[Start Document passage]

Jan 13, 2004 19:30
bleh. I hate life and society sometimes. Always out to get me. Or maybe I'm just not working with it. but then that would be over-rated.
I was supposed too order my pictures at school today. my grad pictures that is. but of course since I procastinate and forget and don't prioritize my life properly i forgot to pick some out til last night which angered my mother and we never picked ones we really liked. so I'm going to have to mail them in to winnepeg. frankly if they claim about postage, it's they're (my parents) fault that they didn't want to pick the damn things out themselves or even try to stay up an extra 10 mins to pick them out and which package. I would have filled out the rest. stupid stupid parents.
which reminds me. my mother is completely mad at me since i'm like the complete opposite to her little girl. the one who was like four. i don't get her. she thinks i'm actually going to be four again. i'm not that innocent anymore. i know the world, i've experienced it. it's over rated and stupid. i can't always be that perfect little girl anymore. I'm not as smart, i don't know why. I think you just get stupider over the years. i know i have. just because i'm not very good with time doesn't mean i'm going to fail in life. i've been bad with time for years now and i've turned out alrite. i don't know. there are times where i just don't understand why she thinks i'll still be that little girl that'll never grow up. if only she knew everything and stuff. i mean sure she asks what the hell's going on inside me. if i try to tell her she doesn't understand. so i find it easier not to say anything and tell her not to worry. she thinks i need help. i figure i could, but what's the point, they'll just tell me what i already know. so why waste the time, money and effort? i just know what i need and want sometimes. ive dealt with my problems for years, why start trying to get actual help now? i'm just stubborn and closed off that way i guess. i know i have issues and i'm okay with that. that's who i am and i accept that and i don't need some physciarist (sp?) to tell me that. *sticks out her tongue in defence*
*sigh*
I have so much work to do too. Exams are coming up in a week and a half. i should start reviewing soon.

[End Document passage]

> **Requirements**
Reproduce the journal entry from "Jan 13, 2004" through "would be over-rated.", substituting "the world" for "society" wherever it occurs.

[Start Available data]

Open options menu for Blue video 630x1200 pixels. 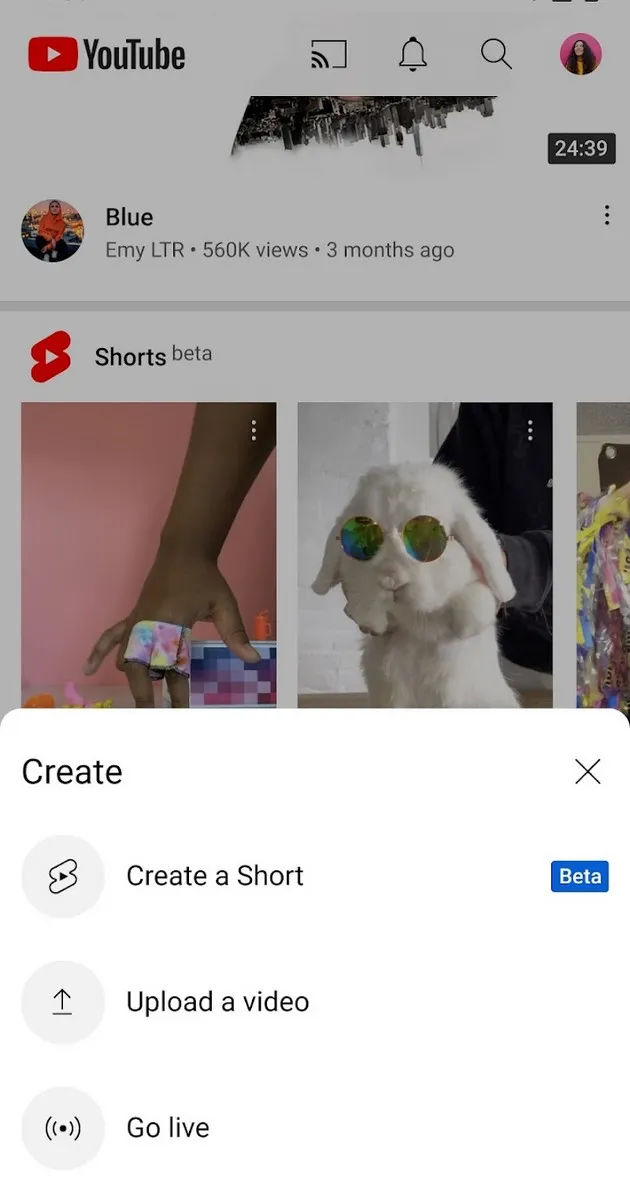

[End Available data]

> **Output of the exercise**
Jan 13, 2004 19:30
bleh. I hate life and the world sometimes. Always out to get me. Or maybe I'm just not working with it. but then that would be over-rated.